The climate in Denver varies drastically! One day it could be 70 and sunny and the next day 20 degrees. The US Department of Energy has set a recommended R-value for different climates and heat source. Denver requires a higher R-value than other warmer cities across the nation.
REenergizeCO: Home Insulation Contractors
At REenergizeCO, we have been named a “Top Gun Rebate Producer” by Xcel Energy for the past four years for our commitment to insulation services in Colorado. We are a Colorado-born company, and provide insulation services across the entire state.
We are a BPI and LEED Certified energy company. At REenergizeCO, we hold ourselves to the highest standard when it comes to serving homeowners across the state of Colorado. Trust that we will carry these standards into serving you and your home insulation needs. Contact us now.
Commonly Asked Questions About Home Insulation
What is the best type of insulation?
Every type of insulation (foam, cellulose, and fiberglass) has their inherent benefits and drawbacks, and each performs differently depending on the application. At REenergizeCO, we don’t specialize in one insulation. We offer our customers options and take the time to explain all of the benefits and limitations each type of insulation has. At the end of the day, we want you to be comfortable in your home, and we'll do our best to supply you with insulation that will allow you to do so.
What does retrofit mean?
Retrofitting a home’s insulation simply means upgrading a home’s insulation by adding, replacing, or removing insulation. During a retrofit, we will remove small sections of siding and drill small holes into the walls. Next, we insert a small hose into the hole and fill the space. This will result in a nice insulated wall cavity.
What insulation is eco-friendly?
There are certain types of insulation that are more eco-friendly than others. For example, our cellulose insulation that we use in homes all over Colorado is made up mostly of recycled materials.
How can I know what the R-value of my insulation is?
The R-value of your insulation will be determined by what type of insulation you are using. Insulations come with a predetermined R-value, so be sure to ask the experts at REenergizeCO what the recommended R-values are for your project.
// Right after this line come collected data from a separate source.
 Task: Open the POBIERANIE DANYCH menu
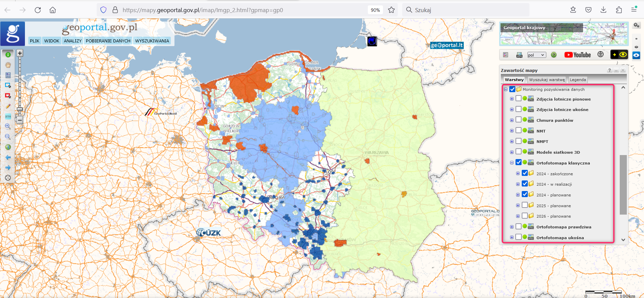(x=108, y=41)
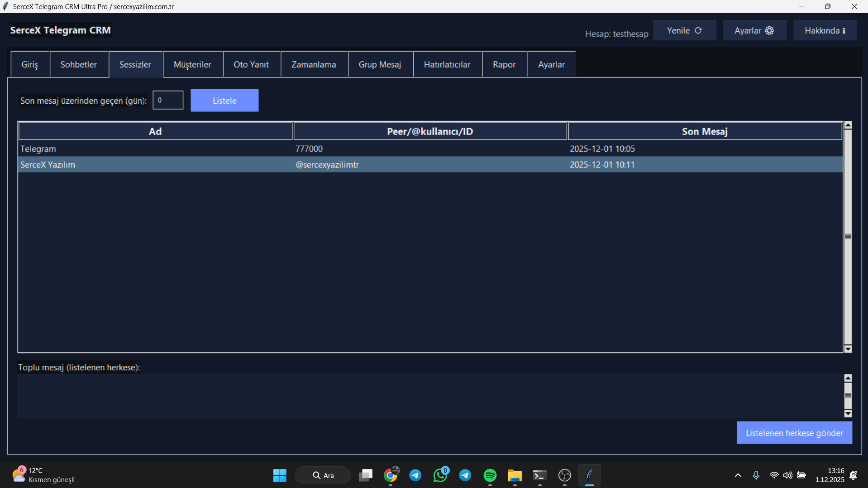Open WhatsApp from the taskbar
The height and width of the screenshot is (488, 868).
pos(440,475)
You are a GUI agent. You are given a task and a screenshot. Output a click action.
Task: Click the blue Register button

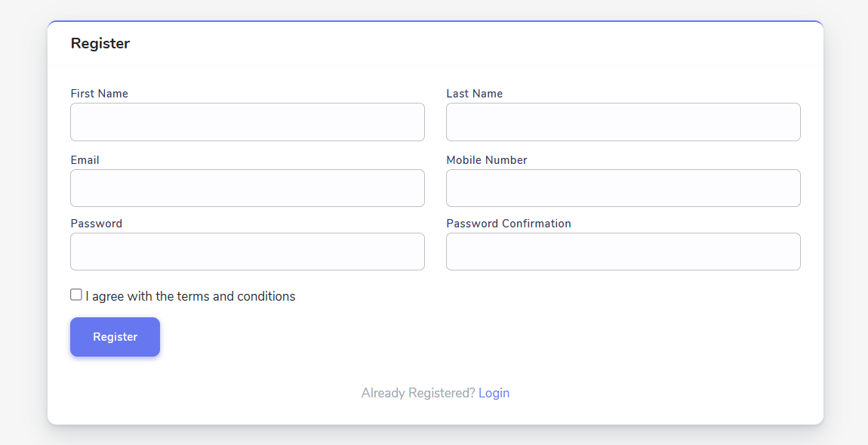115,337
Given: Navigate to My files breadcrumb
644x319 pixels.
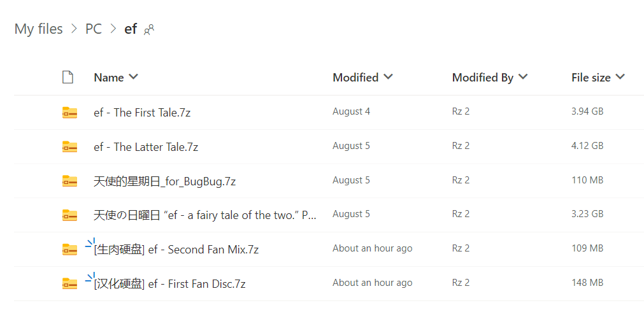Looking at the screenshot, I should pos(39,29).
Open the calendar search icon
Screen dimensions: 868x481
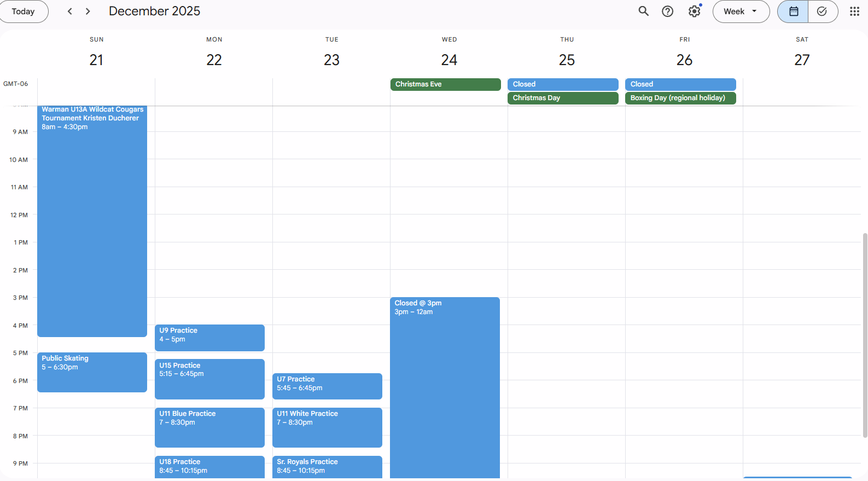tap(643, 11)
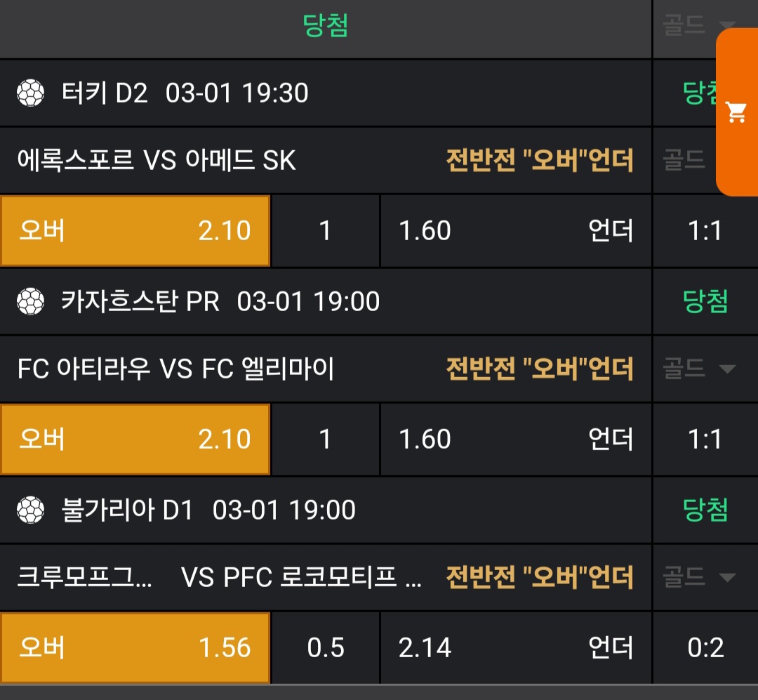Select 언더 2.14 in the 불가리아 D1 match

point(516,647)
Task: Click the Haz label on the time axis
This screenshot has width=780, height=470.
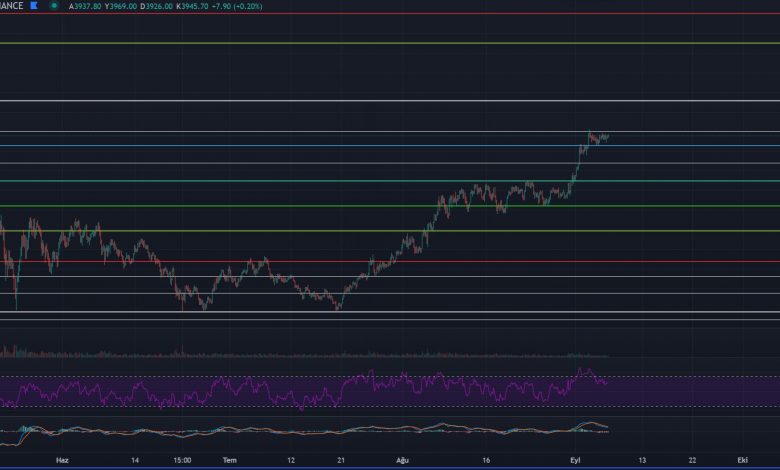Action: pos(62,461)
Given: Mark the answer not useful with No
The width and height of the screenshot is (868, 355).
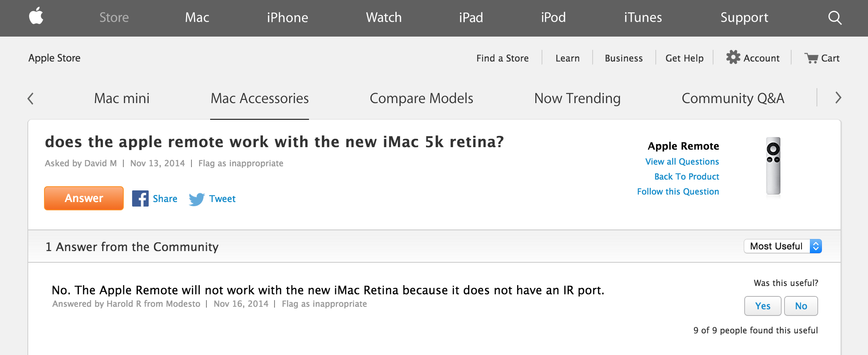Looking at the screenshot, I should tap(801, 306).
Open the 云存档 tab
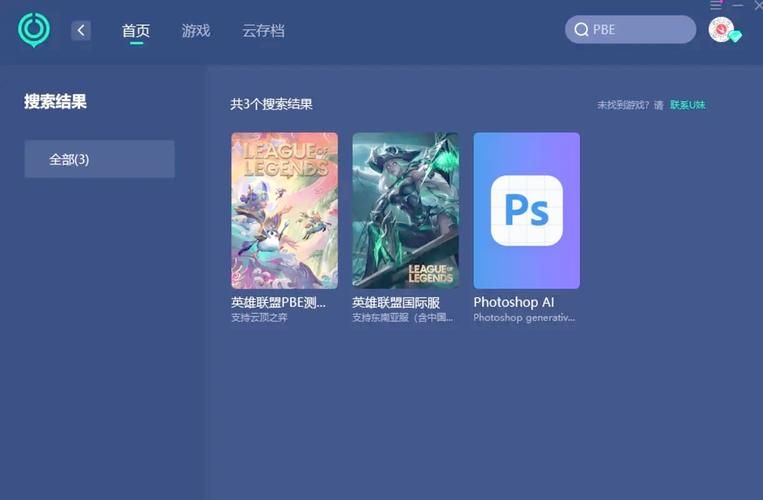 point(263,31)
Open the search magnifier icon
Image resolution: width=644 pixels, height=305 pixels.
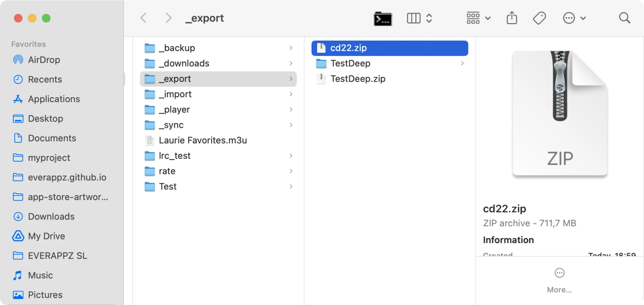(x=624, y=18)
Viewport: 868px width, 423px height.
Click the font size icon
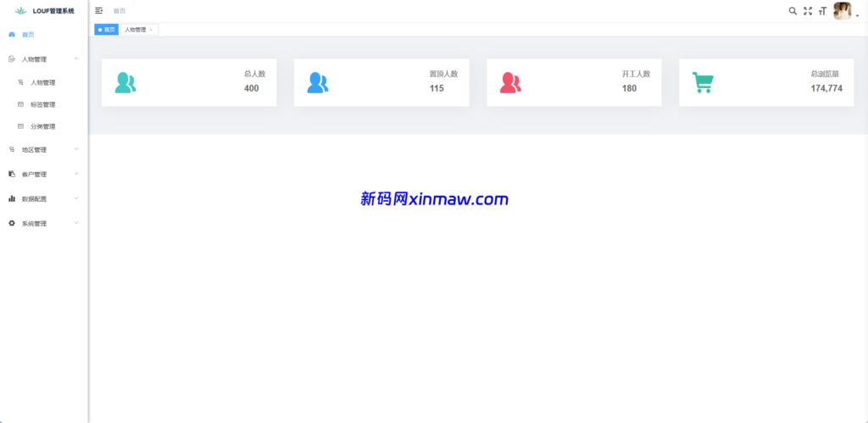(822, 11)
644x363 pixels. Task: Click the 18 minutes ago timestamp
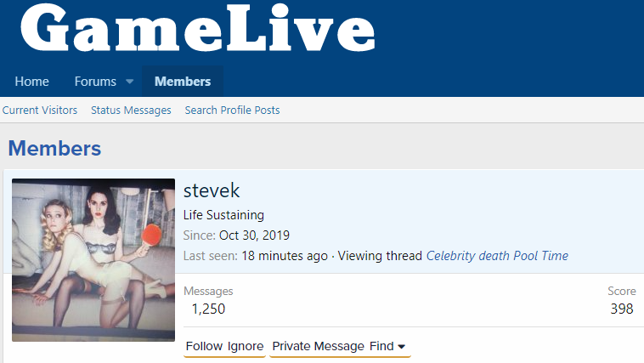[x=284, y=256]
It shouldn't be overlooked that insulation will decrease in R-value over time as the product grows older and settles within its space.
Will insulating certain areas of my home result in energy savings?
Insulating certain areas of your home may lead to some energy savings, but to get the most out your insulation, you should insulate your entire home. Visit our pricing page to learn more.
Can insulation reduce sound?
In fact, insulation can reduce unwanted sound and can provide a more quiet and comfortable environment within your home. Insulation can effectively reduce noise that flows through the interior and exterior walls, as well as through the floors.